Both of ya'll have made excellent points. I totall agree that the state should sanction civil unions between consenting adults and leave the definiation of marriage to religion. As far as polygomy is concerned I feel that you should only have 1 legal civil union to one person but if your relgion allows you to be married to mutiple people that is entirely between you and your god.

But why?

mrveggieman
07-17-2011, 01:18 AM
@OnePimpTiger, people marry not only for love but also for the benefits. My personal view is that if you want to get married to mutiple men, women or a mix of both that is between you and your god. But as far as marital beneifts such as insurance, retirement, social security etc only one person should be entitled to that, the person one true person who they have a civil union to.

OnePimpTiger
07-17-2011, 01:28 AM
@OnePimpTiger, people marry not only for love but also for the benefits. My personal view is that if you want to get married to mutiple men, women or a mix of both that is between you and your god. But as far as marital beneifts such as insurance, retirement, social security etc only one person should be entitled to that, the person one true person who they have a civil union to.

I can see that point, civil union being taken advantage of for the benefits, but it is already.

gatorboymike
07-17-2011, 02:22 AM
If people want to engage in polygamy, I don't care. As long as they're doing it in private and all parties are of age and consenting, there is no reason not to let them.

But legally recognizing polygamous marriage is a tricky situation. There are just too many questions. Is everyone marrying each other all at once, or is one person marrying everyone else? What if one of the partners wants to split up with a second partner but stay married to a third partner? It's too much of a headache.

duane1969
07-17-2011, 12:31 PM
I honestly can't imagine wanting more than one wife anyway. Talk about a glutton for punishment...

OnePimpTiger
07-17-2011, 02:42 PM
If people want to engage in polygamy, I don't care. As long as they're doing it in private and all parties are of age and consenting, there is no reason not to let them.
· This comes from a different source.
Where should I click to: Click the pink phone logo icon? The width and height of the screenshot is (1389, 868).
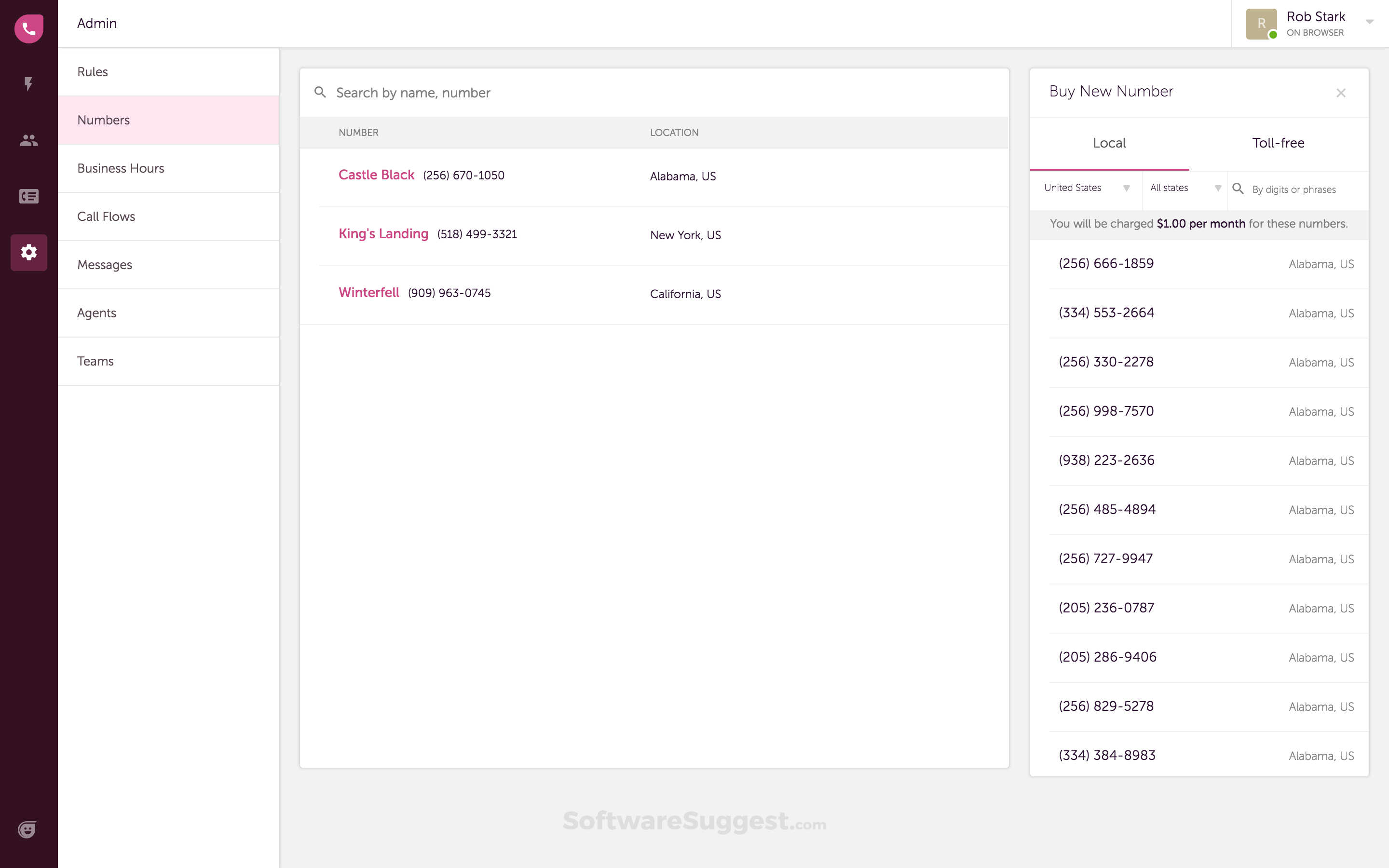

But legally recognizing polygamous marriage is a tricky situation. There are just too many questions. Is everyone marrying each other all at once, or is one person marrying everyone else? What if one of the partners wants to split up with a second partner but stay married to a third partner? It's too much of a headache.

My understanding of it (at least in the case of fundamental Mormons) is the male is married to each of the females, but the females are not in any kind of "marriage" with each other. So if the man and one wife split up, the other "marriages" would still be in tact. Of course that's only for fundamental Mormons...I'm sure different situations would arise. I would say that would have to be worked out between the people just like a normal divorce...only more complicated.

pghin08
07-18-2011, 12:46 PM
If people want to engage in polygamy, I don't care. As long as they're doing it in private and all parties are of age and consenting, there is no reason not to let them.
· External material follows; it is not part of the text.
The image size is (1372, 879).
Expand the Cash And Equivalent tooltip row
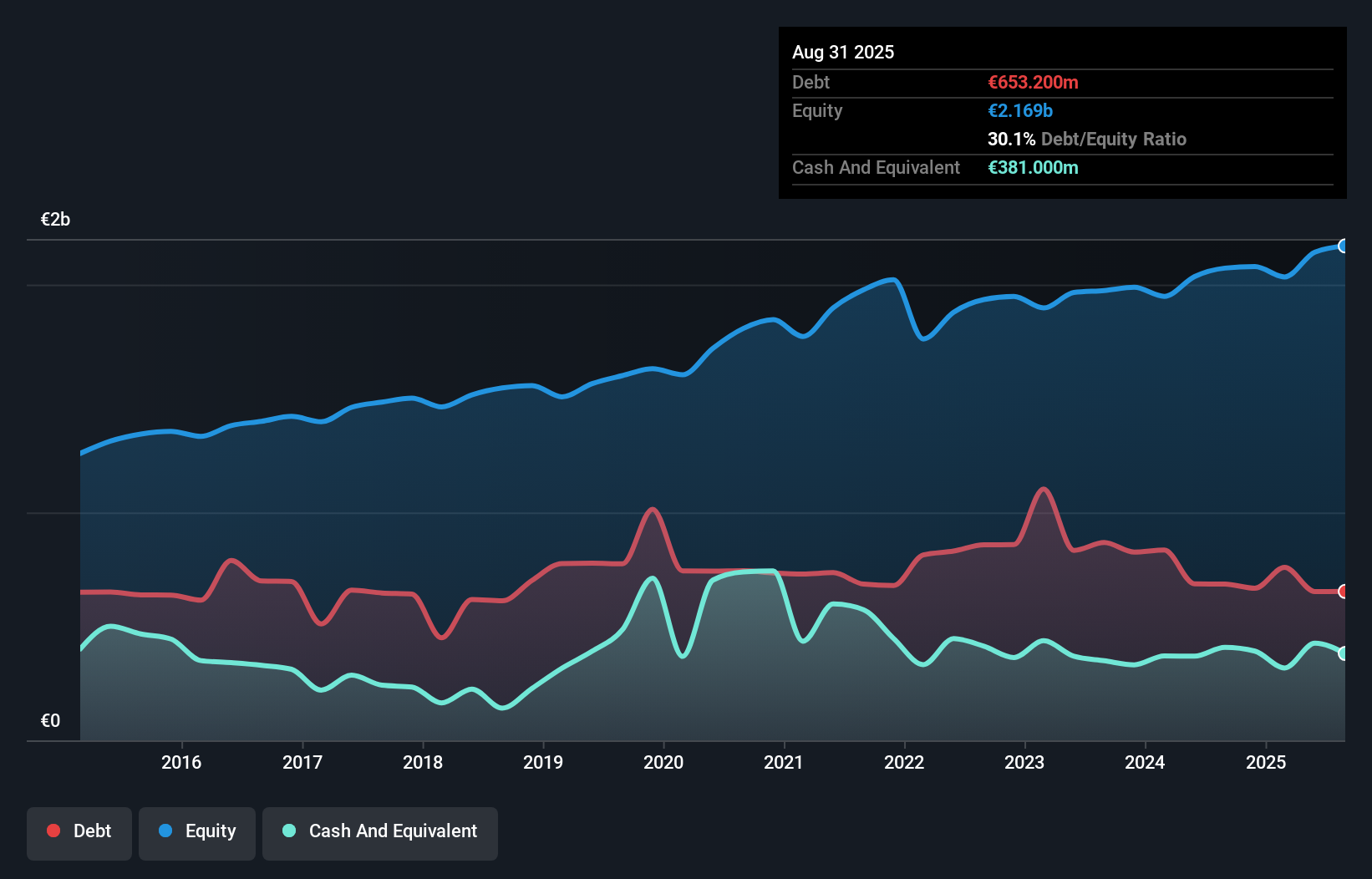(876, 167)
But legally recognizing polygamous marriage is a tricky situation. There are just too many questions. Is everyone marrying each other all at once, or is one person marrying everyone else? What if one of the partners wants to split up with a second partner but stay married to a third partner? It's too much of a headache.

Not to mention the tax headache. How on earth would the IRS handle polygamous marriages? Woof.

Star_Cards
07-18-2011, 01:55 PM
I actually think polygamy should be legal as well. I guess I get that people can argue that it would increase the number of people that would marry just for benefits, but people can take advantage of those benefits as the system sits now.

duane1969
07-23-2011, 10:53 PM
Not to mention the tax headache. How on earth would the IRS handle polygamous marriages? Woof.

I am just speculating, but they would probably just consider them dependants and leave it at that.